In some embodiments, a computer readable storage medium is also provided, in which a computer program is stored, which when executed by a processor, implements the steps of the method of deduplication of data in the above embodiments. For example, the computer readable storage medium may be ROM, RAM, CD-ROM, magnetic tape, floppy disk, optical data storage device, etc.

It is noted that the computer readable storage medium mentioned in the present application may be a non-volatile storage medium, in other words, a non-transitory storage medium.

It should be understood that all or part of the steps to implement the above-described embodiments may be implemented by software, hardware, firmware, or any combination thereof. When implemented in software, may be implemented in whole or in part in the form of a computer program product. The computer program product includes one or more computer instructions. The computer instructions may be stored in the computer-readable storage medium described above.

That is, in some embodiments, there is also provided a computer program product containing instructions that, when run on a computer, cause the computer to perform the steps of the method of deduplication of data described above.

The above embodiments are not intended to limit the present application, and any modifications, equivalent substitutions, improvements, etc. within the spirit and principle of the present application should be included in the scope of the present application.

Claims

1. A method of deduplication of data, the method comprising:

receiving a real-time data stream;

determining second deduplication data of the data attribute in the real-time data stream by a sliding window mode or a rolling window mode based on first deduplication data belonging to the data attribute determined in a plurality of deduplication periods;

The sliding window mode comprises the following steps: after the current deduplication period is finished, first deduplication data in a specified number of deduplication periods corresponding to the data attribute before the current time point are obtained; deleting repeated data in the first de-duplication data in the specified number of de-duplication cycles to obtain third de-duplication data in a target duration corresponding to the current de-duplication cycle, wherein the target duration is the multiplication of the cycle duration and the specified number; when the current deduplication period is the last deduplication period, determining third deduplication data in target time periods corresponding to the multiple deduplication periods as second deduplication data of the data attribute in the real-time data stream;

the manner of scrolling the window includes: and determining the first deduplication data belonging to the data attribute in the plurality of deduplication periods as the second deduplication data of the data attribute in the real-time data stream.

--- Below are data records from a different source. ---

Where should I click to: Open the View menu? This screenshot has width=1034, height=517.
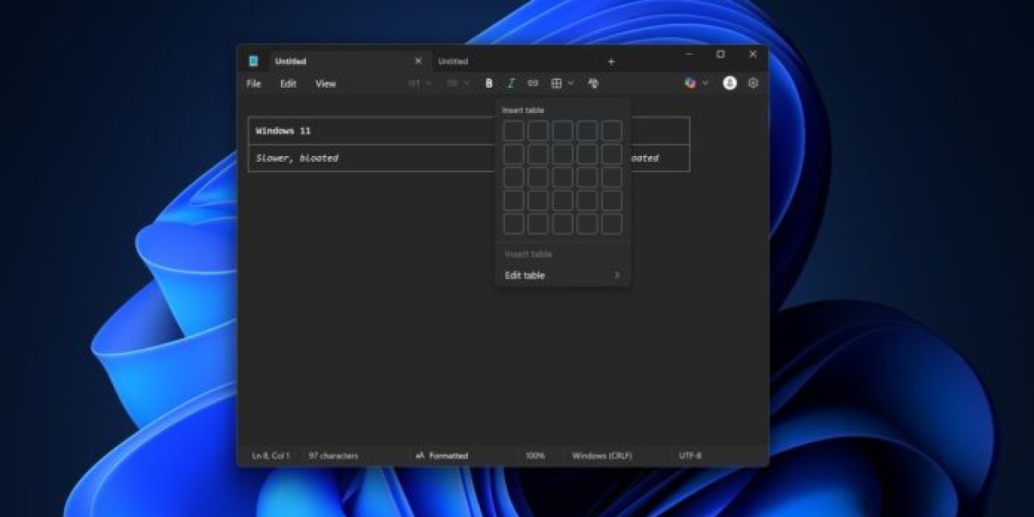[325, 84]
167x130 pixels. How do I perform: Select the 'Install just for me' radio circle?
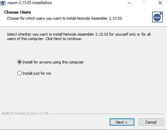[x=19, y=73]
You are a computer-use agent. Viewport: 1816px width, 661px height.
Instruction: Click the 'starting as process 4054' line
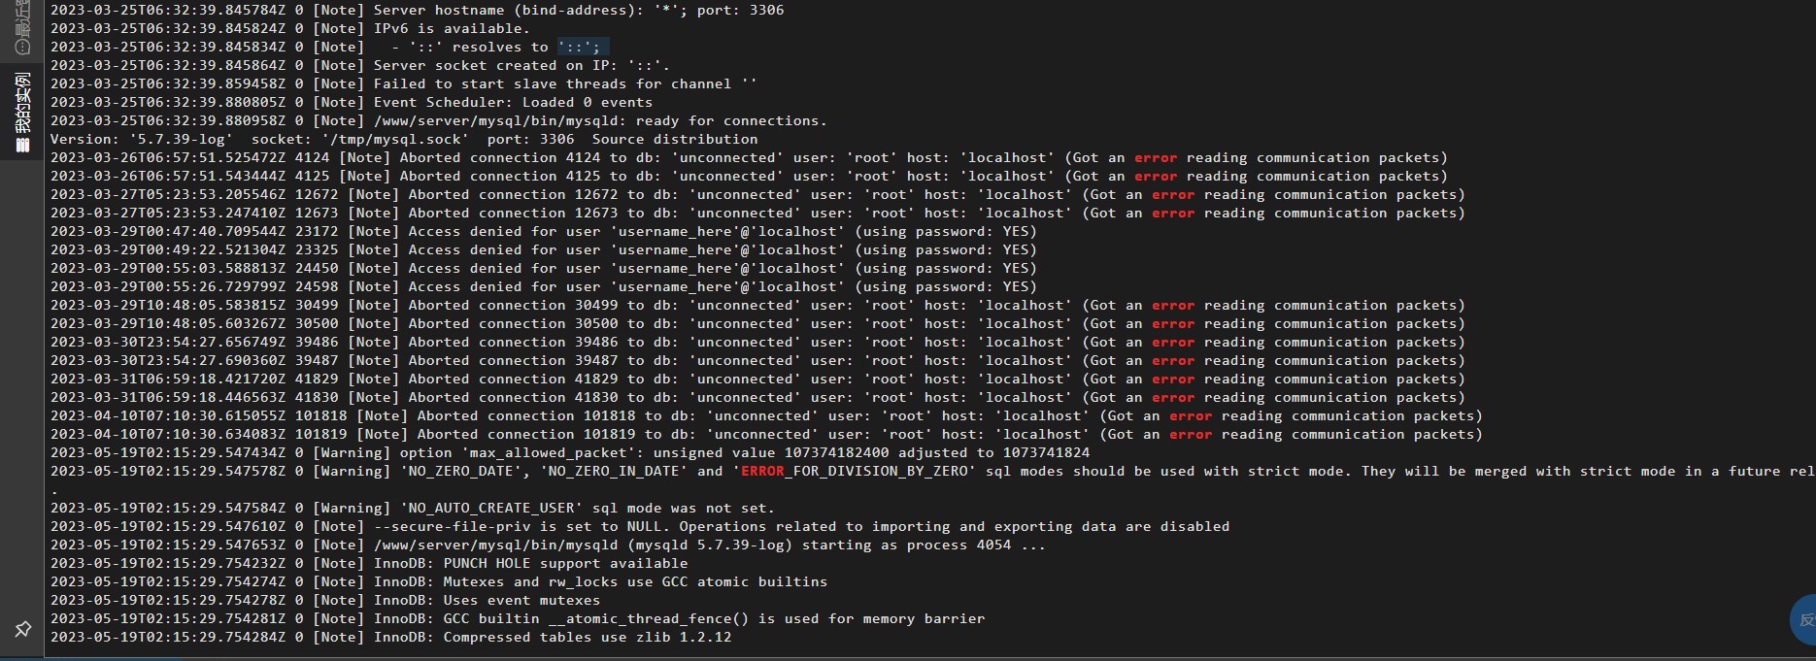[548, 545]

2. The method of claim 1, wherein after determining the data attribute of the first data currently received, further comprising:

3. The method of claim 1, wherein the determining the stored data in the data set as the first deduplication data belonging to the data attribute within a current deduplication cycle further comprises:

4. The method of claim 1, wherein the method further comprises:

5. An apparatus for deduplication of data, the apparatus comprising:

a receiving module for receiving a real-time data stream;

a third determining module, configured to determine, based on first deduplication data belonging to a data attribute determined in a plurality of deduplication periods, second deduplication data of the data attribute in the real-time data stream by a sliding window manner or a rolling window manner;

6. The apparatus of claim 5, wherein the first determination module is further to:

7. The apparatus of claim 5, wherein the third determination module is further for:

8. The apparatus of claim 5, wherein the third determination module is further for:

9. An apparatus comprising a memory for storing a computer program and a processor for executing the computer program stored on the memory to perform the steps of the method of any of the preceding claims 1-4.

10. A computer-readable storage medium, characterized in that the storage medium has stored therein a computer program which, when executed by a processor, implements the steps of the method of any of claims 1-4.